**Brano**
Più volte ho espresso la mia opinione riguardo ai cosiddetti "salvataggi" di
cavalli dal macello attraverso "collette" e alle"adozioni"distanza, manifestando il modus agendi e la filosofia della Proequo. Mentre, nell'ambito del vero mondo equestre certe considerazioni sono ovvie e, come si dice,
sfondano una porta aperta, succede, tuttavia, che altrove, in ambienti
improvvisati ai margini dell'equitazione e delle attività equestri, persistono
comportamenti sui quali conviene fare riflettere.

Viviamo in un Paese che consuma per uso umano la carne di cavallo, come quella di maiale o di agnello o di pollame. Nella sola città di Roma vengono macellati circa cento cavalli a settimana. In Italia subiscono questa sorte circa
duecentomila cavalli all'anno. Se non mutano consuetudini, usi e gusti della
popolazione, questa abitudine è destinata a permanere e ogni polemica è
sterile, inutile e strumentale. In linea con il pensiero dell'ILPH (Lega Internazionale per la Protezione del Cavallo), più volte espresso dalla sua
Presidentessa, S.A.R. la Principessa Anna d'Inghilterra, anche la Proequo si
astiene dal condannare chi fa uso di carne di cavallo per scopo nutrizionale.
E' un problema che riguarda l'etica dell'individuo e non sta a noi criticare.
Mettersi a "salvare" tutti i cavalli che vanno al macello rappresenta, in
queste condizioni, un'impresa insensata.

E' certamente encomiabile il gesto di un singolo che evita a un cavallo di
essere macellato, purchè gli assicuri una vita che ne garantisce il benessere,
senza sfruttamenti. Da', invece, adito al dubbio la richiesta di denaro
per "salvare" non un solo cavallo come fatto sporadico, ma addirittura
l'organizzazione di "collette", a ruota o come attività, per "salvare" vari
cavalli destinati alla macellazione o presunti tali e poi per mantenerli.

Il tarlo del dubbio
I "salvataggi" sono convenienti ai commercianti di cavalli, i quali perseguono
lo scopo legittimo di realizzare il maggior profitto. Essi, infatti, per far
leva sui sentimentalismi, hanno sempre a disposizione una cavalla con puledro che devono essere macellati, oppure fanno sapere a chi è facilmente emotivo, di avere un cavallo destinato a prossima macellazione, se non prontamente acquistato. Ciò significa che se il cavallo ha un valore commerciale, come carne, di cinquecento euro, può, se venduto altrove, diventare fonte di un guadagno maggiore. Il commerciante, infatti, facendo un affare legittimo, può chiederne tranquillamente ottocento e ottenerle da chi giustamente si commuove. Su tutto questo non c'è nulla da dire se si tratta di singoli individui, che, potendoselo permettere, con un bel gesto generoso, tirano fuori i soldi dalle proprie tasche e nulla si può rimproverare al commerciante che fa i propri interessi. Sicuramente ci sarà chi agisce in buona fede; sugli "acquisti" organizzati, però, molti sono i dubbi che possono nascere.

**Compiti dell'esercizio**
(a) Riassumi in forma più breve il paragrafo del brano sui salvataggi di cavalli che inizia con "E' certamente encomiabile", conservandone i fatti principali.
(b) Nel brano sui salvataggi di cavalli, sostituisci "impresa insensata" con "impresa impossibile" e riscrivi tutto da "Viviamo in un" fino a "condizioni, un'impresa insensata.".
(c) Prosegui il brano sui salvataggi di cavalli a partire dal punto in cui si interrompe.

**Estratto della fonte**

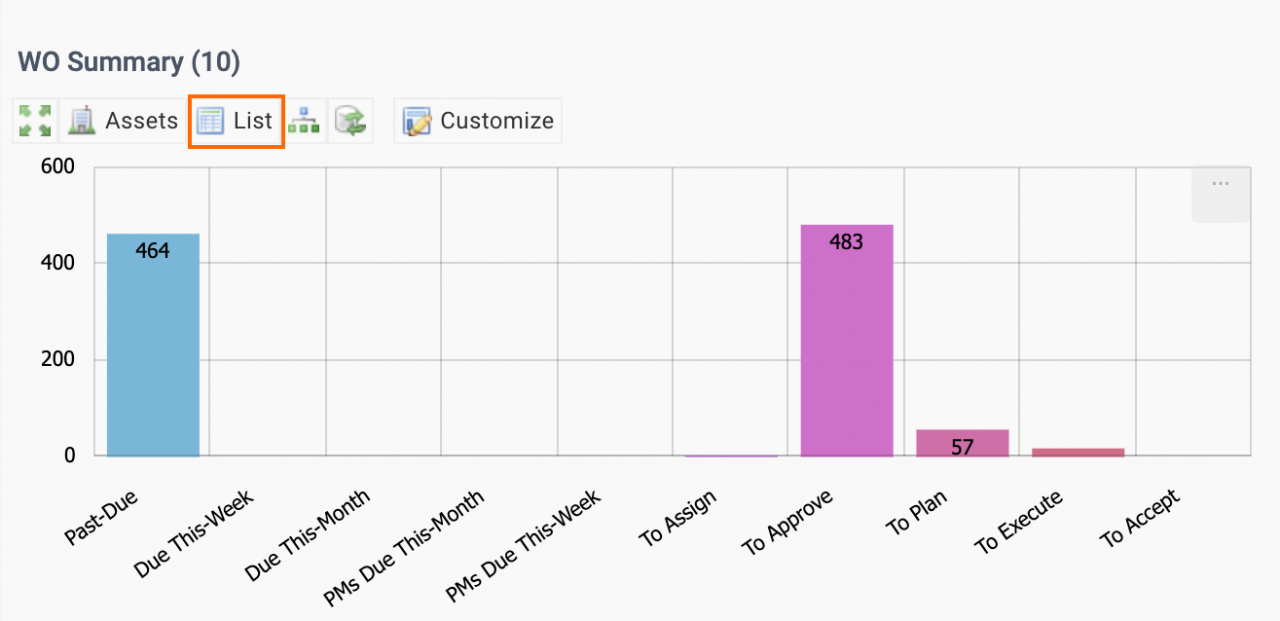This screenshot has height=621, width=1280.
Task: Switch to the List view
Action: pos(237,121)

**Risposte ai compiti**
(a) È lodevole che un singolo eviti la macellazione a un cavallo, purché gli garantisca benessere e nessuno sfruttamento. Suscita invece dubbi chiedere denaro per "salvare", con "collette" organizzate a ruota o come attività, e poi mantenere più cavalli destinati al macello o presunti tali.

(b)
Viviamo in un Paese che consuma per uso umano la carne di cavallo, come quella di maiale o di agnello o di pollame. Nella sola città di Roma vengono macellati circa cento cavalli a settimana. In Italia subiscono questa sorte circa
duecentomila cavalli all'anno. Se non mutano consuetudini, usi e gusti della
popolazione, questa abitudine è destinata a permanere e ogni polemica è
sterile, inutile e strumentale. In linea con il pensiero dell'ILPH (Lega Internazionale per la Protezione del Cavallo), più volte espresso dalla sua
Presidentessa, S.A.R. la Principessa Anna d'Inghilterra, anche la Proequo si
astiene dal condannare chi fa uso di carne di cavallo per scopo nutrizionale.
E' un problema che riguarda l'etica dell'individuo e non sta a noi criticare.
Mettersi a "salvare" tutti i cavalli che vanno al macello rappresenta, in
queste condizioni, un'impresa impossibile.

(c)
Traendo, infatti, vantaggio dalla pubblicizzazione resa oggi possibile da
Internet, gli organizzatori della colletta potrebbero facilmente far leva sui
sentimentalismi di tanti con le solite storie strappalacrime e mettere insieme
una cifra notevole, ben superiore a quella richiesta dal venditore. E' lecito,
quindi, chiedersi: Pagato il commerciante, il denaro restante dove finisce? Non
è neppure poco realistica l'ipotesi che tra venditore e "acquirente" si crei un
accordo del tipo: "Tu mi fai guadagnare qualcosa in più del valore dell'animale
e il resto te lo metti in tasca". Così a guadagnare sono entrambi e, agendo in
modo continuativo, si può organizzare una bella attività. Se, poi, si fa
ricorso al sistema dell'adozione a distanza, è possibile creare un'altra fonte
di guadagno. Facilmente, infatti, si può raggiungere la cifra necessaria al
costo di mantenimento di un cavallo: basta che una decina di persone mandino 10 euro ciascuno per superare abbondantemente i 65/70 euro mensili, che sono il costo di quanto un cavallo "scuderizzato" consuma. Non finisce qui, però.
I cavalli "salvati" potrebbero essere messi al lavoro, potrebbero, cioè, essere
sfruttati in passeggiate e pseudo-istruzioni condotte, oltretutto, da chi non
ha titolo e quindi non da istruttori federali. Gli utenti o clienti dovrebbero,
ovviamente, pagare il servizio del quale usufruiscono o con una quota stabilita o con mascheramenti tipo "donazioni". Si crea, comunque, un'altra fonte di entrate. Si può, in fine, anche ipotizzare che se l'attività fosse priva di
strutture, con piagnistei ben concertati, sarebbe possibile racimolare le
somme necessarie a costruirle. Così, senza investimento di capitali e senza
rischio, si creerebbe una attività equestre redditizia, mascherata da opera
pia, al contrario di chi onestamente opera nell'attività equestre, sia per
passione sia per legittimo lucro, che deve investire, a proprio rischio,
capitali per costituire il parco cavalli, investire nelle strutture, affrontare
i costi di mantenimento e quelli del personale addetto.

L'esempio
Internet, purtroppo, è un coro dove cantano tutti: intonati, stonati e senza
voce. Bisogna aprire gli occhi e, soprattutto, accertarsi.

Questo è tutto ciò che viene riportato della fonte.